Exercise aim
Please rewrite the listing below as a numbered list, beginning at the line containing "Viewport: 1080px width, 1075px height." and ending after the line containing "Action: 87,129", with blank lines left out. Leave the pictures out of your answer.

— Start Data supplied —

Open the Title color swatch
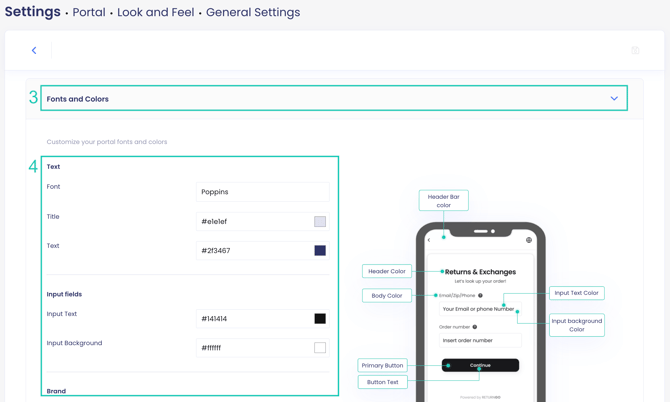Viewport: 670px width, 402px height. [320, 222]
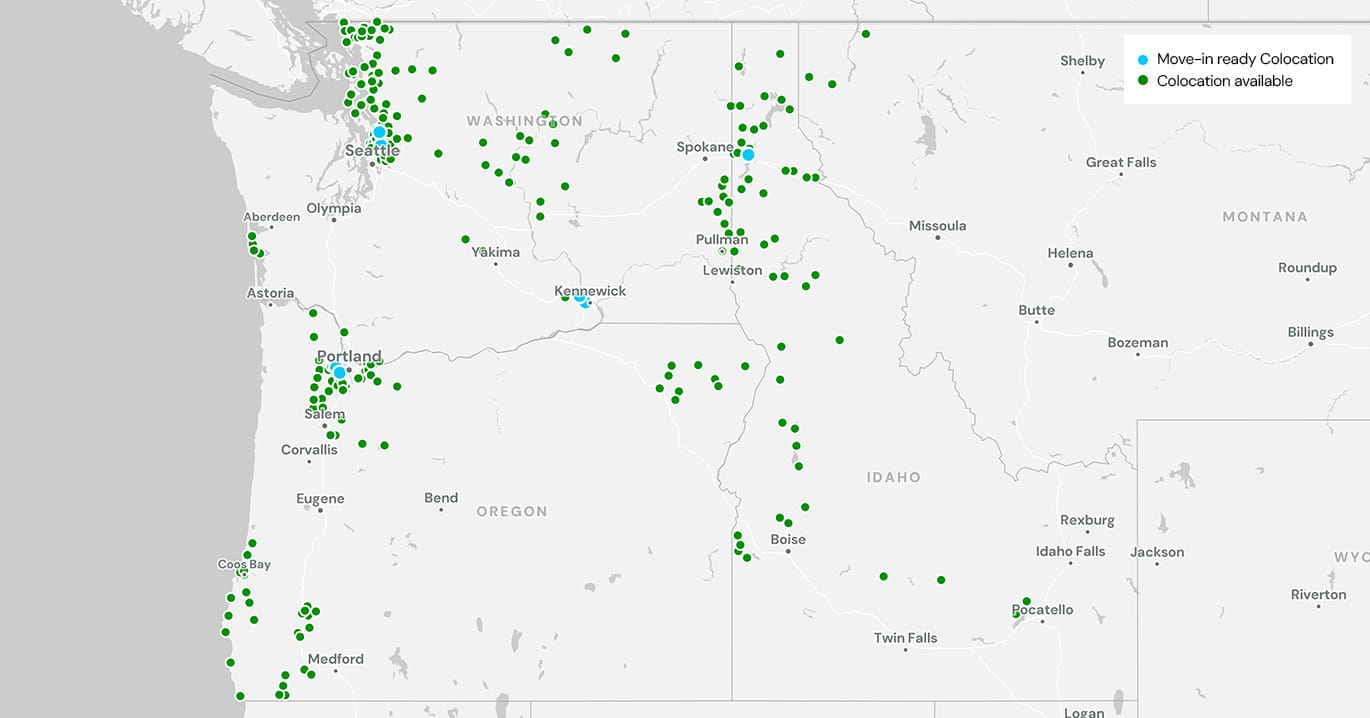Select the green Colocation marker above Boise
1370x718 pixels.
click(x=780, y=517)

— End Data supplied —
— Start Data supplied —

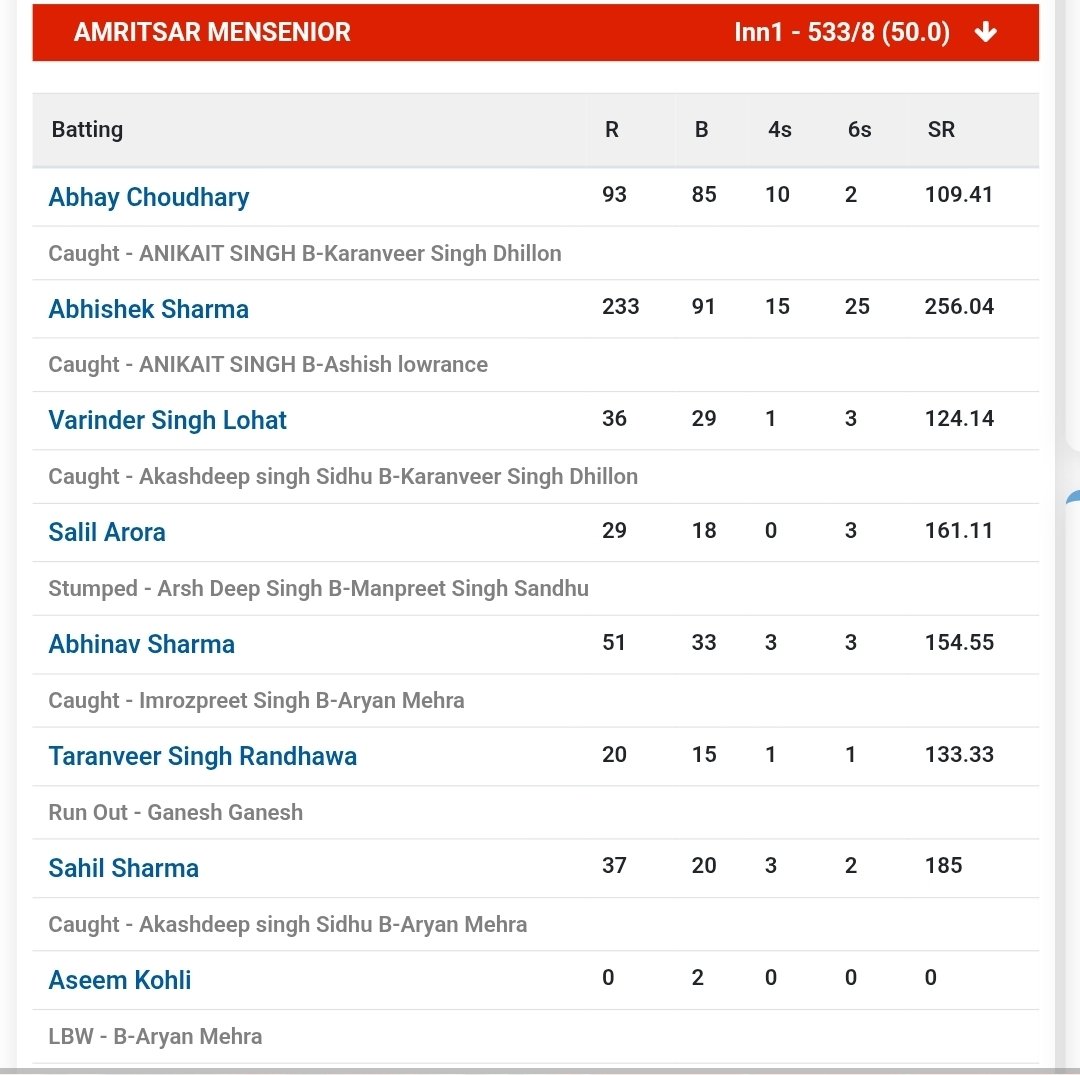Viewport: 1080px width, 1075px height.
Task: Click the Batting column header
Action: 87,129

— End Data supplied —

Complete answer
1. Viewport: 1080px width, 1075px height.
2. Task: Click the Batting column header
3. Action: 87,129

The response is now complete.